If a Bull can do 1 condition on a successful engage, a Beacon can do 1 condition on a success, and a Nova can do 1…

If a Bull can do 1 condition on a successful engage, a Beacon can do 1 condition on a success, and a Nova can do 1…

If a Bull can do 1 condition on a successful engage, a Beacon can do 1 condition on a success, and a Nova can do 1 condition..

What makes Nova’s so powerful? They do the same amount to ‘defeat’ an enemy, but inflict the same amount of ‘damage’ at a greater risk than the other players. The book describes them as being able to take down enemies the others can’t – that they can take down practically anything they put their minds to (as long as they accept the risks).

I’m not seeing it mechanically. Could someone help me understand? 🙁 How do you guys represent the Nova’s superior ‘fightiness’?

8 thoughts on “If a Bull can do 1 condition on a successful engage, a Beacon can do 1 condition on a success, and a Nova can do 1…”

  1. With the Fiction. The Bull can lift a bus, and that’s how she hurts a 20 story mech. The Beacon isn’t going to put a scratch in that mech unless they can find some weak point vulnerable to their puny abilities, and do whatever craziness it takes to access that weak point. Similarly, the Nova can transform entire battlefields with its abilities: gravity, the elements, life control, cosmic power, any of these can justify sweeping changes to the way the party is fighting their enemies or what the arena looks like. The Fiction is infinitely more important than the mechanics.

  2. Big tough scary guys who can only be affected by their power set, big scary dangerous crises that can best be handled by their power set, thing like that. They have biokinesis? Cool, “this is Vector the Human Plague and everyone in this building starts vomiting blood and convulsing simultaneously.
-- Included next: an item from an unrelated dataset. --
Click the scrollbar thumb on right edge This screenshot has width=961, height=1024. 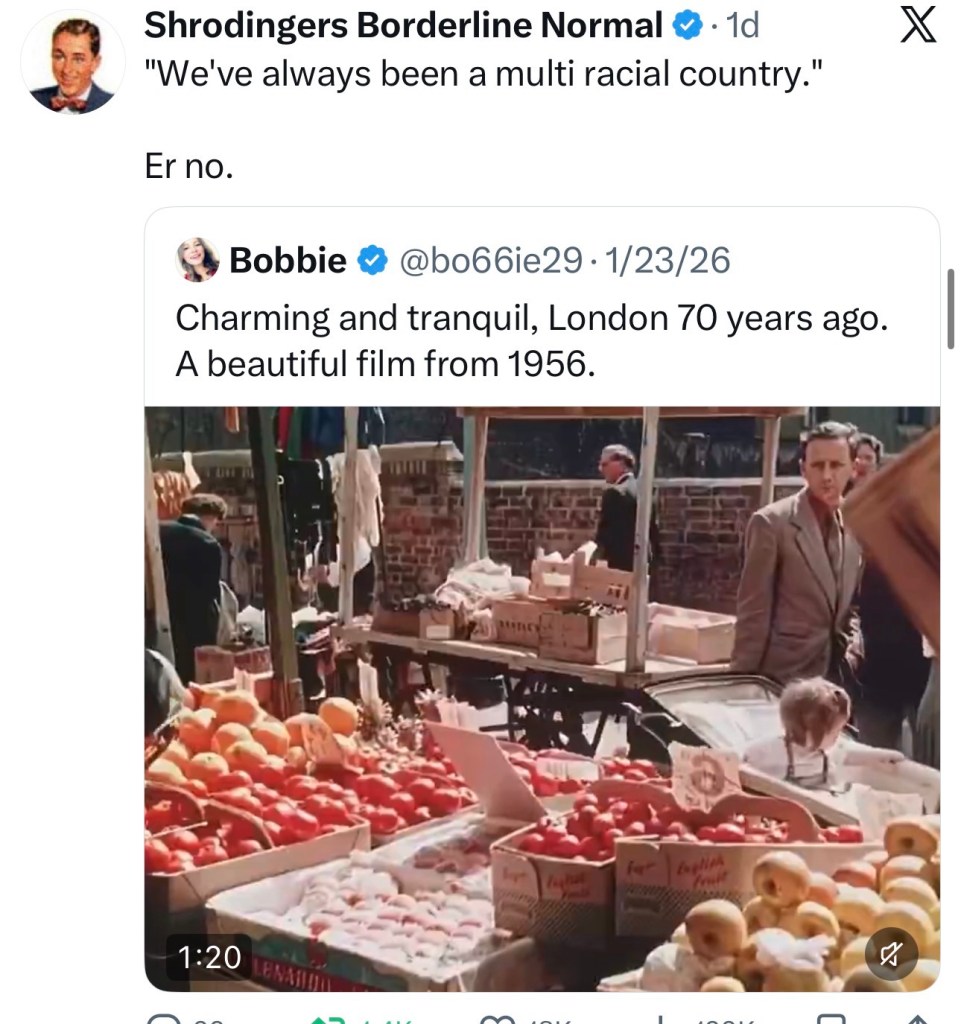tap(950, 309)
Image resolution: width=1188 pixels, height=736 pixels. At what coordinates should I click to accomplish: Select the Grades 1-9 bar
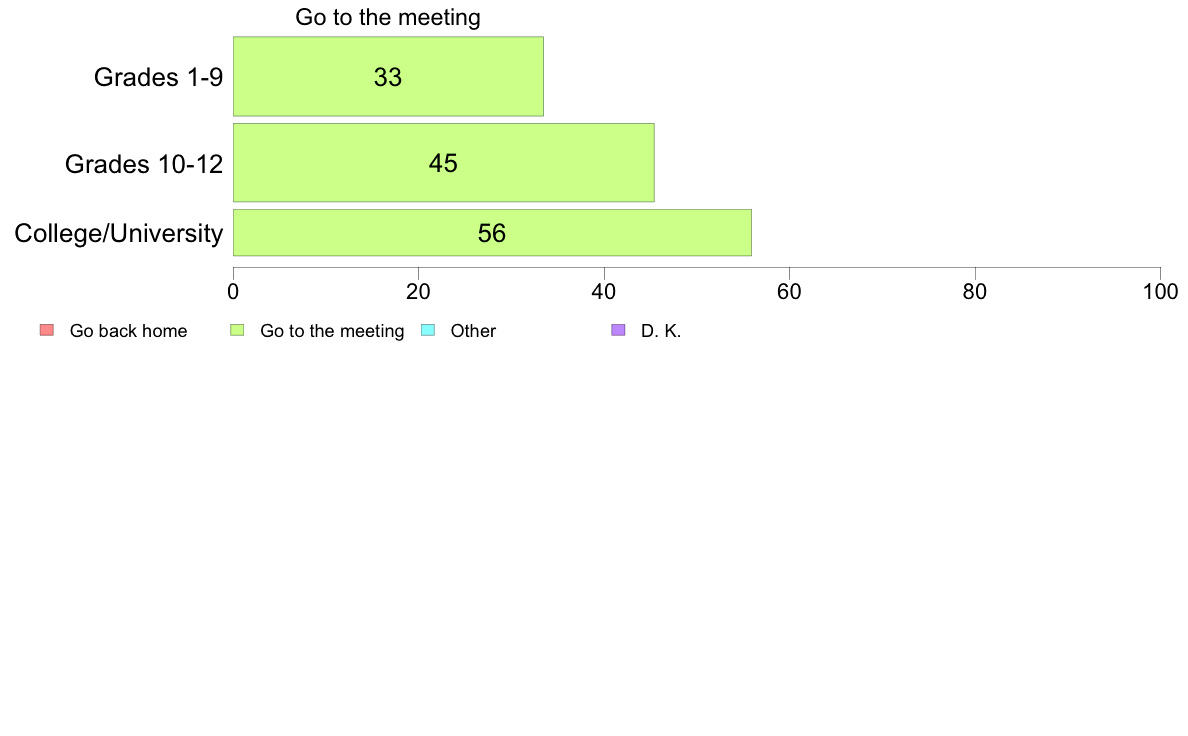(388, 77)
We’re talking hundreds of infected. What do you do?” They have gravity control? Cool, “the entire stadium starts collapsing under the Deathatron’s missile fire, and folks are still evacuating. What do you do?” They have cosmic energy? Cool, “Astrotem, The Void-Hawk, is wearing armor forged in the heart of a dark star, and its seemingly impenetrable to even the the mightiest blows, and he starts howling about how only the fires of creation could carve him free of his defenses. What do you do?”

  3. Remember that it only counts as directly engaging if you could reasonably hurt your opponent, and because of that, a Nova’s power might let them directly engage foes more easily than other playbooks. To go with Alfred Rudzki’s example, the Beacon would probably need to make some other moves first, like assess the situation to locate the mech’s weak point and unleash your powers to get to it, and if they succeed at those, then they get a chance to directly engage. Meanwhile the Nova poses a threat to the mech with raw power alone, so they can go straight to directly engaging without needing to make an opening first.

  4. It’s all about the story, and as gm I will change a beacon assaulting a god from actually engaging to something more like distracting like a provoke, as a beacon cannot actually harm a god in any way without a proper god killing weapon. So yeah as Sebastian said, it’s all about the fiction, the mechanics are there to help us put actions into dice rolls, but I don’t think they are equal among the playbooks. An engaging bull and an engaging delinquent are two very different things… same goes for all other moves. A nova assessing the situation will have his telepathy or energy feels around allowing the gm to give him details that aren’t before his eyes (maybe making him roll an unleash first too), a beacon would probably only use eyes and ears. It has to make sense in the story I think for a move to be used.